Start of Text to read

On a similar note, here's how a Unicode client might take an input URL
and transcode the bits before sending to a server which only accepts
a platform specific encoding. This was hacked together today on JDK 1.1.1
and may still be buggy (i.e., only tested on Solaris 2.5 with LANG=en_US).

 - save in file UTF8URL.java
 - compile as  "javac UTF8URL.java"
 - run as "java UTF8URL"

-----------------------------------------------------------------------
import java.awt.* ;
import java.awt.event.* ;
import java.net.URLEncoder;
import sun.io.CharToByteConverter;

public class UTF8URL extends Frame 
	    	     implements TextListener, ItemListener{

   public String encoding;
   public String encoded_text;

   private CharToByteConverter btc = null;

   private String [] charset_list = {
	"8859_1", "8859_2", "8859_3", "8859_5",
	"8859_6", "8859_7", "8859_9", "Cp1250",
	"Cp1251", "Cp1252", "Cp1253", "Cp1254",
	"Cp1255", "Cp1256", "Cp1257", "Cp1258",
	"Cp437", "Cp737", "Cp775", "Cp850",
	"Cp852", "Cp855", "Cp857", "Cp860",
	"Cp861", "Cp862", "Cp863", "Cp864",
	"Cp865", "Cp866", "Cp869", "Cp874",
	"EUCJIS", "JIS", "MacArabic", "MacCentralEurope",
	"Macintosh", "MacCroatian", "MacCyrillic", "MacDingbat",
	"MacGreek", "MacHebrew", "MacIceland", "MacRoman",
	"MacRomania", "MacSymbol", "MacThai", "MacTurkish",
	"MacUkraine", "SJIS", "UTF8"

End of Text to read
Start of Data provided

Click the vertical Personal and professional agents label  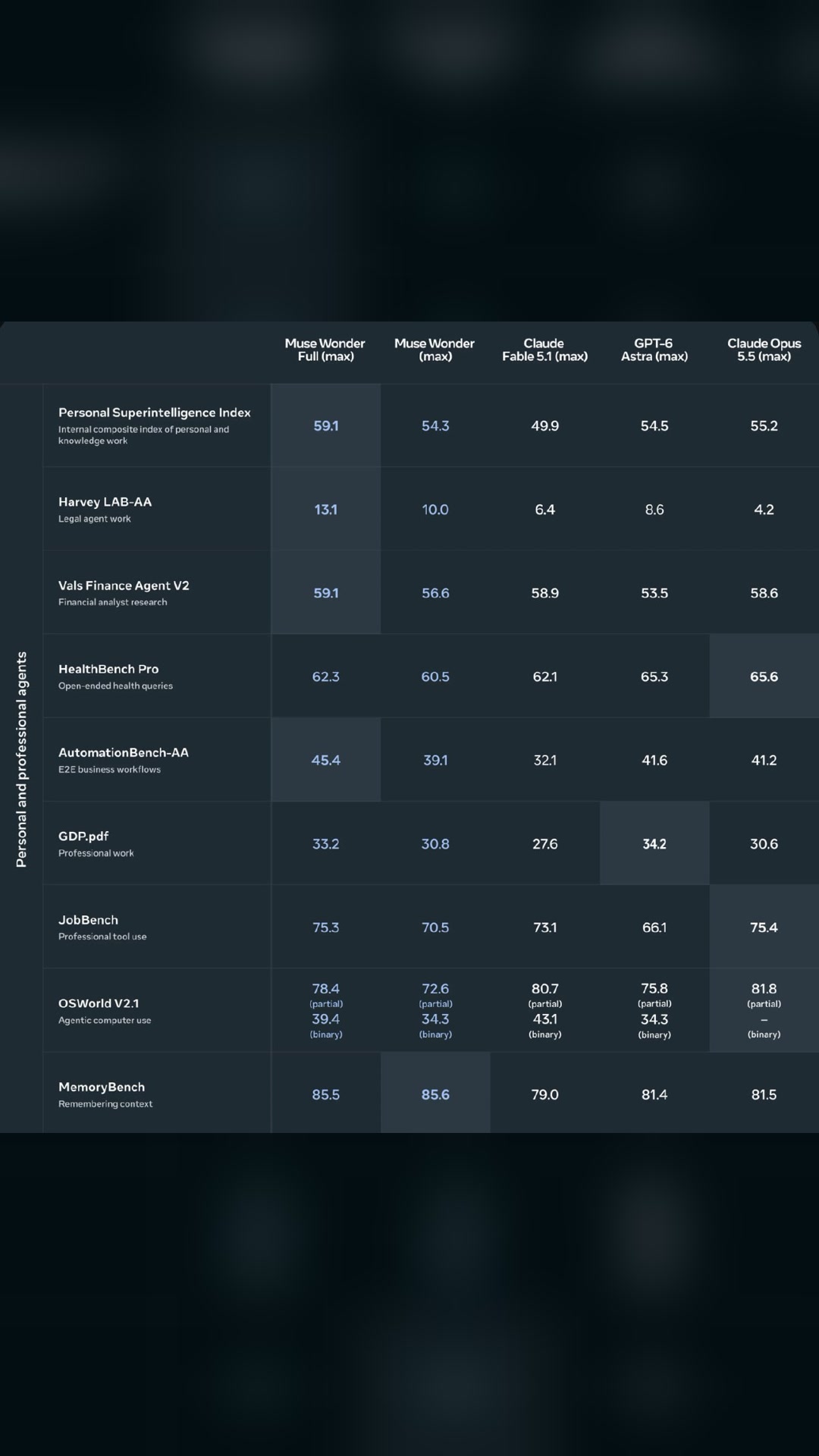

End of Data provided

§ **Instructions**
1. In the URL transcoding post, rewrite the paragraph beginning "On a similar note" more concisely, keeping its main facts.
2. Repeat the URL transcoding post from "On a similar" up to and including "2.5 with LANG=en_US).".
3. Pick up the URL transcoding post where it stops and continue it.

§ **Results of the tasks**
1. This example shows how a Unicode client could transcode the bits of an input URL before sending it to a server that accepts only a platform-specific encoding. It was hastily written on JDK 1.1.1 and may still contain bugs, since it was tested only on Solaris 2.5 with LANG=en_US.

2.
On a similar note, here's how a Unicode client might take an input URL
and transcode the bits before sending to a server which only accepts
a platform specific encoding. This was hacked together today on JDK 1.1.1
and may still be buggy (i.e., only tested on Solaris 2.5 with LANG=en_US).

3.
	};

   public UTF8URL () {
      super("Character set demo");
      Panel p = new Panel ();
      Choice c = new Choice();
      TextArea t = new TextArea("", 3, 45, 
				TextArea.SCROLLBARS_VERTICAL_ONLY);

      for (int i = 0 ; i < charset_list.length; i++){
	c.add(charset_list[i]);
      }

      c.addItemListener(this);
      encoding = charset_list[0];
      try {
         btc = CharToByteConverter.getConverter(encoding);
      } catch (Exception e) {
         System.err.println(e.toString() + " " + encoding);
      }
      t.addTextListener(this);

      p.add(t);
      p.add(c);

      add(p);
      pack();
      show();
   }

   public void itemStateChanged(ItemEvent ie){
      encoding = ((Choice)(ie.getSource())).getSelectedItem();
   }

   public void textValueChanged(TextEvent te){
      String input_text =  ((TextArea)(te.getSource())).getText();
      int len = input_text.length();
      byte [] octets = new byte[len];

      // Transcode the user input characters to the specified encoding
      try {
         int length = btc.convert(input_text.toCharArray(), 0, len, 
		               octets, 0, len);
         String converted = new String(octets);

         // Perform URL escaping for unsafe characters 
         encoded_text = URLEncoder.encode(converted);

         System.out.println( encoding + "\t" 
			   + input_text + "\t"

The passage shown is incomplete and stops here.